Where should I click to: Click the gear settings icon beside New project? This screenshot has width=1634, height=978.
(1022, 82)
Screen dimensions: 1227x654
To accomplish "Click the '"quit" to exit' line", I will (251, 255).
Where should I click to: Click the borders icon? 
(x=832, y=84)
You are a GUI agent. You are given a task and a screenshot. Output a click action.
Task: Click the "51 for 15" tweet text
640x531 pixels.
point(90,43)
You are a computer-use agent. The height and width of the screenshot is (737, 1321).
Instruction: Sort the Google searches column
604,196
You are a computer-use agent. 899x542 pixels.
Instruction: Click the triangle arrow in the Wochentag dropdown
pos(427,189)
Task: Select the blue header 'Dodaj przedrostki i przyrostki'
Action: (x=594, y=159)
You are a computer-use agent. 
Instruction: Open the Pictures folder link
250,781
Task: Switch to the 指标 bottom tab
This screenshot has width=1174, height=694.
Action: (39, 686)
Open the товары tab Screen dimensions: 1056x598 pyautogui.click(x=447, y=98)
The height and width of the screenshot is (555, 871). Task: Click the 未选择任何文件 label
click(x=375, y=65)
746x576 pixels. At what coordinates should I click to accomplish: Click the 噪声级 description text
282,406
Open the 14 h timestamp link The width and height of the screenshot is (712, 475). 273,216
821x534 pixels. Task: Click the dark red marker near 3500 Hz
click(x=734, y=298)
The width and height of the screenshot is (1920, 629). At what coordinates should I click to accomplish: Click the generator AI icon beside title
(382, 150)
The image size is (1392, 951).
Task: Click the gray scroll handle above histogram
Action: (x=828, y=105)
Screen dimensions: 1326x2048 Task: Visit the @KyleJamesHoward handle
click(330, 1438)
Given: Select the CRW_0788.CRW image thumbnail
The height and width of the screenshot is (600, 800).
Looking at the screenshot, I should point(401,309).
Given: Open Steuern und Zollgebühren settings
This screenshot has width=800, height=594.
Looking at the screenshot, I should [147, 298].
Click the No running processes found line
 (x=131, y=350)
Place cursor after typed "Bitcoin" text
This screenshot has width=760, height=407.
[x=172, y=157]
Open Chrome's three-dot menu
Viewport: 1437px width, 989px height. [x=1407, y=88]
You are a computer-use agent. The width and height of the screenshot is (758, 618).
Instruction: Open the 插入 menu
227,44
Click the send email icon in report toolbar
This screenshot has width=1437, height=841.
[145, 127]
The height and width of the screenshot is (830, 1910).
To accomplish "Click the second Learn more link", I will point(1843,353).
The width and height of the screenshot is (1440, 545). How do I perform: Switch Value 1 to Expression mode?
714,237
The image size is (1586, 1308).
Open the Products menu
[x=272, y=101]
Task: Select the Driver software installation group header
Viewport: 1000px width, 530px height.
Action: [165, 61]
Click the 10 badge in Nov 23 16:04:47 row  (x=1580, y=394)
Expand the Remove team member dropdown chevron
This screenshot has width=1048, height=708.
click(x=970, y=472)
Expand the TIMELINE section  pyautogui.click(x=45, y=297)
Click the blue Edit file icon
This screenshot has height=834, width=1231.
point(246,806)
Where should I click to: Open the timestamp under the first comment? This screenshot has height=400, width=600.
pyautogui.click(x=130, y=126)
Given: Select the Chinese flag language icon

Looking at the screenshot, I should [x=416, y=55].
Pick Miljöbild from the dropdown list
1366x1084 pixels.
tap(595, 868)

+++

◆ WORK REQUEST ◆
Write out the listing again. Keep every character the same.

◆ THE COMPLETED TASK ◆
Where should I click to: Click the gear settings icon beside New project? This screenshot has width=1634, height=978.
(1022, 82)
Screen dimensions: 1227x654
To accomplish "Click the '"quit" to exit' line", I will (251, 255).
Where should I click to: Click the borders icon? 
(x=832, y=84)
You are a GUI agent. You are given a task and a screenshot. Output a click action.
Task: Click the "51 for 15" tweet text
640x531 pixels.
point(90,43)
You are a computer-use agent. The height and width of the screenshot is (737, 1321).
Instruction: Sort the Google searches column
604,196
You are a computer-use agent. 899x542 pixels.
Instruction: Click the triangle arrow in the Wochentag dropdown
pos(427,189)
Task: Select the blue header 'Dodaj przedrostki i przyrostki'
Action: (x=594, y=159)
You are a computer-use agent. 
Instruction: Open the Pictures folder link
250,781
Task: Switch to the 指标 bottom tab
This screenshot has width=1174, height=694.
Action: (39, 686)
Open the товары tab Screen dimensions: 1056x598 pyautogui.click(x=447, y=98)
The height and width of the screenshot is (555, 871). Task: Click the 未选择任何文件 label
click(x=375, y=65)
746x576 pixels. At what coordinates should I click to accomplish: Click the 噪声级 description text
282,406
Open the 14 h timestamp link The width and height of the screenshot is (712, 475). 273,216
821x534 pixels. Task: Click the dark red marker near 3500 Hz
click(x=734, y=298)
The width and height of the screenshot is (1920, 629). At what coordinates should I click to accomplish: Click the generator AI icon beside title
(382, 150)
The image size is (1392, 951).
Task: Click the gray scroll handle above histogram
Action: (x=828, y=105)
Screen dimensions: 1326x2048 Task: Visit the @KyleJamesHoward handle
click(330, 1438)
Given: Select the CRW_0788.CRW image thumbnail
The height and width of the screenshot is (600, 800).
Looking at the screenshot, I should point(401,309).
Given: Open Steuern und Zollgebühren settings
This screenshot has width=800, height=594.
Looking at the screenshot, I should [147, 298].
Click the No running processes found line
 (x=131, y=350)
Place cursor after typed "Bitcoin" text
This screenshot has width=760, height=407.
[x=172, y=157]
Open Chrome's three-dot menu
Viewport: 1437px width, 989px height. [x=1407, y=88]
You are a computer-use agent. The width and height of the screenshot is (758, 618).
Instruction: Open the 插入 menu
227,44
Click the send email icon in report toolbar
This screenshot has width=1437, height=841.
[145, 127]
The height and width of the screenshot is (830, 1910).
To accomplish "Click the second Learn more link", I will point(1843,353).
The width and height of the screenshot is (1440, 545). How do I perform: Switch Value 1 to Expression mode?
714,237
The image size is (1586, 1308).
Open the Products menu
[x=272, y=101]
Task: Select the Driver software installation group header
Viewport: 1000px width, 530px height.
Action: [165, 61]
Click the 10 badge in Nov 23 16:04:47 row  (x=1580, y=394)
Expand the Remove team member dropdown chevron
This screenshot has width=1048, height=708.
click(x=970, y=472)
Expand the TIMELINE section  pyautogui.click(x=45, y=297)
Click the blue Edit file icon
This screenshot has height=834, width=1231.
point(246,806)
Where should I click to: Open the timestamp under the first comment? This screenshot has height=400, width=600.
pyautogui.click(x=130, y=126)
Given: Select the Chinese flag language icon

Looking at the screenshot, I should [x=416, y=55].
Pick Miljöbild from the dropdown list
1366x1084 pixels.
tap(595, 868)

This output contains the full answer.